■ WORK TASK:
Beginning with the line that contains "Feedback 12 Schlüssel (93, 2274)", transcribe every line down to the end of the entries, exactly, and no other lines.
[[ MATERIAL PROVIDED open ]]
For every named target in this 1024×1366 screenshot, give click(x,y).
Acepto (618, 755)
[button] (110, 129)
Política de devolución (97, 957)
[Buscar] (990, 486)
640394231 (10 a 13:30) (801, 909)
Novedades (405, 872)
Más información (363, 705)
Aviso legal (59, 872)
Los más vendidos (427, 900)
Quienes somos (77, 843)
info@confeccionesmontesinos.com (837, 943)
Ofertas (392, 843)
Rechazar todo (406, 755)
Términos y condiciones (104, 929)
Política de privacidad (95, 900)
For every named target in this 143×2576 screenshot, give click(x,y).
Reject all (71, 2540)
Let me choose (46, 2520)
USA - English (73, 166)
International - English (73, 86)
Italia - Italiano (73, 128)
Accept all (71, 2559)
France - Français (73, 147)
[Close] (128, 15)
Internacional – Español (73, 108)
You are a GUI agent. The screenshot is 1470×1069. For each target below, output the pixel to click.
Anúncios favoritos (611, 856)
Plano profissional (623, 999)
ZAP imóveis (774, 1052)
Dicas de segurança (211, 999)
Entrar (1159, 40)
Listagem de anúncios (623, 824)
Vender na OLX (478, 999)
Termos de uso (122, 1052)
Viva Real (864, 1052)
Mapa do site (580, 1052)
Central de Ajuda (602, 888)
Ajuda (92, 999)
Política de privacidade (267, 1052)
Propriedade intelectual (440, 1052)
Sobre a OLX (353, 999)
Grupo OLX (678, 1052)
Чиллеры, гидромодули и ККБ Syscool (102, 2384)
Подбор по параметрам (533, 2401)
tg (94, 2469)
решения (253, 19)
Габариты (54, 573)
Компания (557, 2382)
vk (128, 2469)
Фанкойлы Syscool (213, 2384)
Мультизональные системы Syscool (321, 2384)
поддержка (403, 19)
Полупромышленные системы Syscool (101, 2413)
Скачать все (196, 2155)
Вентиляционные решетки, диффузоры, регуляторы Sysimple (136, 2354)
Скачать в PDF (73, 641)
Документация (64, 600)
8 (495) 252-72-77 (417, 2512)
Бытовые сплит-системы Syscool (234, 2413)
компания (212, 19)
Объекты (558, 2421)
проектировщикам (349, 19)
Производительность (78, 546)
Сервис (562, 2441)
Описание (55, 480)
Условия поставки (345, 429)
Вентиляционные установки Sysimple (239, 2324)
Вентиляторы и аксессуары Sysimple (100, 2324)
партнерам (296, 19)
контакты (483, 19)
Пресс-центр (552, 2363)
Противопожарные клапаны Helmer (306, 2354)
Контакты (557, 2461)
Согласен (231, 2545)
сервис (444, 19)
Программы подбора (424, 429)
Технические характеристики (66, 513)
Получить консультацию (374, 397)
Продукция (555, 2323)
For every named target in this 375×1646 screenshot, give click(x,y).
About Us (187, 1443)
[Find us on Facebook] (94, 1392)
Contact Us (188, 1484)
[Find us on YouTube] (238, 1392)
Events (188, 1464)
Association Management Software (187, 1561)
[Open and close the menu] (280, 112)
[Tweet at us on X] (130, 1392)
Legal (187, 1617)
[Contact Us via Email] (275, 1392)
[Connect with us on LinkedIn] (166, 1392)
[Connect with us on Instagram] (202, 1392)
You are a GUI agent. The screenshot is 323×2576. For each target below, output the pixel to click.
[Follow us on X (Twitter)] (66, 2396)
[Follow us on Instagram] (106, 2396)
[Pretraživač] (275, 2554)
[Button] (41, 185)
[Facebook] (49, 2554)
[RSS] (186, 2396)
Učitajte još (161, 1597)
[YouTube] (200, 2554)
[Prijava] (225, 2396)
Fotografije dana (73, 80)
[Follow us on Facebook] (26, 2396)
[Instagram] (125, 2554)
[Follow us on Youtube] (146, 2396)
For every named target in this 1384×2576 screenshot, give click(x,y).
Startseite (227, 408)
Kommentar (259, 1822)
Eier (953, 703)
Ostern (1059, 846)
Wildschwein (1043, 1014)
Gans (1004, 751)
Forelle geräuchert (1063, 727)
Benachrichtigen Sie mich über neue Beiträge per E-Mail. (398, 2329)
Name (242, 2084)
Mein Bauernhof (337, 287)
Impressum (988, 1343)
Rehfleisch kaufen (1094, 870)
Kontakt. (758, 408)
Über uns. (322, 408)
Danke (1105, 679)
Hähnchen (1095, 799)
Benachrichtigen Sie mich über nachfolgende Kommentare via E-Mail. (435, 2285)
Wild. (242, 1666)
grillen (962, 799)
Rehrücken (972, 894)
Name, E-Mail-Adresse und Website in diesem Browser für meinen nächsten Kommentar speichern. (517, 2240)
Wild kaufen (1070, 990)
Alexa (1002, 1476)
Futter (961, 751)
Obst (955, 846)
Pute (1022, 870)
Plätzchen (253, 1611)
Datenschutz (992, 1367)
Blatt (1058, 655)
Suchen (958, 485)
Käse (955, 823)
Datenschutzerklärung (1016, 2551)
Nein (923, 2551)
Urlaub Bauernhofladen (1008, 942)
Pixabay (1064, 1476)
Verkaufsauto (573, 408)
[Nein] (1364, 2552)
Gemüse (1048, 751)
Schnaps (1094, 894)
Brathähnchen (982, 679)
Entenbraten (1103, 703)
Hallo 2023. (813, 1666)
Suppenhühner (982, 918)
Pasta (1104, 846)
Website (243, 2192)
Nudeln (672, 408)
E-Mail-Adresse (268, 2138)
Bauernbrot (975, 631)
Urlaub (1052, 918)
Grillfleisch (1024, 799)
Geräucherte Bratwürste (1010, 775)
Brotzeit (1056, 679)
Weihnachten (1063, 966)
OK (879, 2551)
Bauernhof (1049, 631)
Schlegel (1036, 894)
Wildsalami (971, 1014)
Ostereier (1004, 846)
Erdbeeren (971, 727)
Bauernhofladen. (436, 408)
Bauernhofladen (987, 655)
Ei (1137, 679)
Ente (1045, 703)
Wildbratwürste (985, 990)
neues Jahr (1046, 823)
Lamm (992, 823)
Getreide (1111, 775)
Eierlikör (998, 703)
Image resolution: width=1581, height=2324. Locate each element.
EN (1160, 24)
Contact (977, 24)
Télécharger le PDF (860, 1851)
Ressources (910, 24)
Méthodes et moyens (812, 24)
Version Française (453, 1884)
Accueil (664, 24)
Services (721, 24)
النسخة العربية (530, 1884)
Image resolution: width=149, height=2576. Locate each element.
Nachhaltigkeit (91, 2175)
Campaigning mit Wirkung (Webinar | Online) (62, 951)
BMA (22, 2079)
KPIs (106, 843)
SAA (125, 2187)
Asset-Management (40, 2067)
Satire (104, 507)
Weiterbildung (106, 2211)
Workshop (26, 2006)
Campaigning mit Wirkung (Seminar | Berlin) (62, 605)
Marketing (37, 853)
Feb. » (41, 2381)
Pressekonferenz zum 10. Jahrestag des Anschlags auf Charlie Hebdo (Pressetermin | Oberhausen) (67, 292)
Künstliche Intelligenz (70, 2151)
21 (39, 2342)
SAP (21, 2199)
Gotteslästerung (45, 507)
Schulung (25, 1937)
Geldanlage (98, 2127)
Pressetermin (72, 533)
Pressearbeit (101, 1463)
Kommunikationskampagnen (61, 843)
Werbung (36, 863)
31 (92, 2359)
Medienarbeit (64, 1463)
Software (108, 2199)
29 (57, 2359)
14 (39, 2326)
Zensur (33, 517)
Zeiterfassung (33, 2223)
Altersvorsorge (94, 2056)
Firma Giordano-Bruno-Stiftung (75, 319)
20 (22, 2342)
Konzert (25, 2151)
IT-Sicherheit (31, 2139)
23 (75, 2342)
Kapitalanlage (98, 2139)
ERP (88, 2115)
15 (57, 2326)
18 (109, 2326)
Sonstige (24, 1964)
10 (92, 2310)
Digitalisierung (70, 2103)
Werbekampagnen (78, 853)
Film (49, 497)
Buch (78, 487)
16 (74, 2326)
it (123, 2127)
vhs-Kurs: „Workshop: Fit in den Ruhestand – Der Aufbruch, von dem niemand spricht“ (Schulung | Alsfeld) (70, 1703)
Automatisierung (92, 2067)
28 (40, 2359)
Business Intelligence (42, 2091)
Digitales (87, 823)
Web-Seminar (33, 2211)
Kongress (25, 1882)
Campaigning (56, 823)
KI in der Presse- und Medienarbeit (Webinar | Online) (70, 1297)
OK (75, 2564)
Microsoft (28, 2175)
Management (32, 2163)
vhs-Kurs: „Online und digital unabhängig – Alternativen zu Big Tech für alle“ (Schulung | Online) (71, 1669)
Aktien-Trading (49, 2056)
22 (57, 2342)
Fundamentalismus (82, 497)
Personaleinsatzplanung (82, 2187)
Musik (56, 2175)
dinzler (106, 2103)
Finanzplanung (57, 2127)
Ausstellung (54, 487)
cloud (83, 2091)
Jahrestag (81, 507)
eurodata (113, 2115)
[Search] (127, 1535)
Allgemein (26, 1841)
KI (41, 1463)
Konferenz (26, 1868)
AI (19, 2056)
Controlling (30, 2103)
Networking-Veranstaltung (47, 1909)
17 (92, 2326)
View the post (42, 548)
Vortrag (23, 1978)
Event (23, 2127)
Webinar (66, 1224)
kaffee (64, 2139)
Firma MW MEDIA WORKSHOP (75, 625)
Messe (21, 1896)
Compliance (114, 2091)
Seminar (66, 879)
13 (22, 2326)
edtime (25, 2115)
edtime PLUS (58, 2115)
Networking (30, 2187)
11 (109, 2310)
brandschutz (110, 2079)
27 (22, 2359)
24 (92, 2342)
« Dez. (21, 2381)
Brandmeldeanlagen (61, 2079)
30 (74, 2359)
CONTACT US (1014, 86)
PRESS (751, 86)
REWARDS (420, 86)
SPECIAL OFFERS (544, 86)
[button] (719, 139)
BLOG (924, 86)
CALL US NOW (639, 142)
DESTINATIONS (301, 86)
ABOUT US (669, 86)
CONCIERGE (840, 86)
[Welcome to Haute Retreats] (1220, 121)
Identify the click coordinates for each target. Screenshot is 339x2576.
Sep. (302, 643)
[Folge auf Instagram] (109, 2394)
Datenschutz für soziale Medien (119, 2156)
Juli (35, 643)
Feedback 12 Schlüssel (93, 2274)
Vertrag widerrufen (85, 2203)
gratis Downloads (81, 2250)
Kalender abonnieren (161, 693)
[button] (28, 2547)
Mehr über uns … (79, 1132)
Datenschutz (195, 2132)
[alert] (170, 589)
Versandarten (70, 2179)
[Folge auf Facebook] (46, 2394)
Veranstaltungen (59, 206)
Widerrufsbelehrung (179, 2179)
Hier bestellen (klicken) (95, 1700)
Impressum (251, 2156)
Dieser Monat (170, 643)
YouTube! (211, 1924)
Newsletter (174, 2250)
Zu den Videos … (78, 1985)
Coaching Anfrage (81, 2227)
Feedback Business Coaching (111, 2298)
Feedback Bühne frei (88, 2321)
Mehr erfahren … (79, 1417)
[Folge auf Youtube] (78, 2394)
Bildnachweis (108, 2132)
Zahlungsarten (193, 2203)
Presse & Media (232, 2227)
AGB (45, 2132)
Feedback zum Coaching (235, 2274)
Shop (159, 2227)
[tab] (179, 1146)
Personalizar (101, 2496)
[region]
[[ MATERIAL PROVIDED closed ]]
■ ANSWER BOX:
Feedback 12 Schlüssel (93, 2274)
Vertrag widerrufen (85, 2203)
gratis Downloads (81, 2250)
Kalender abonnieren (161, 693)
[button] (28, 2547)
Mehr über uns … (79, 1132)
Datenschutz (195, 2132)
[alert] (170, 589)
Versandarten (70, 2179)
[Folge auf Facebook] (46, 2394)
Veranstaltungen (59, 206)
Widerrufsbelehrung (179, 2179)
Hier bestellen (klicken) (95, 1700)
Impressum (251, 2156)
Dieser Monat (170, 643)
YouTube! (211, 1924)
Newsletter (174, 2250)
Zu den Videos … (78, 1985)
Coaching Anfrage (81, 2227)
Feedback Business Coaching (111, 2298)
Feedback Bühne frei (88, 2321)
Mehr erfahren … (79, 1417)
[Folge auf Youtube] (78, 2394)
Bildnachweis (108, 2132)
Zahlungsarten (193, 2203)
Presse & Media (232, 2227)
AGB (45, 2132)
Feedback zum Coaching (235, 2274)
Shop (159, 2227)
[tab] (179, 1146)
Personalizar (101, 2496)
[region]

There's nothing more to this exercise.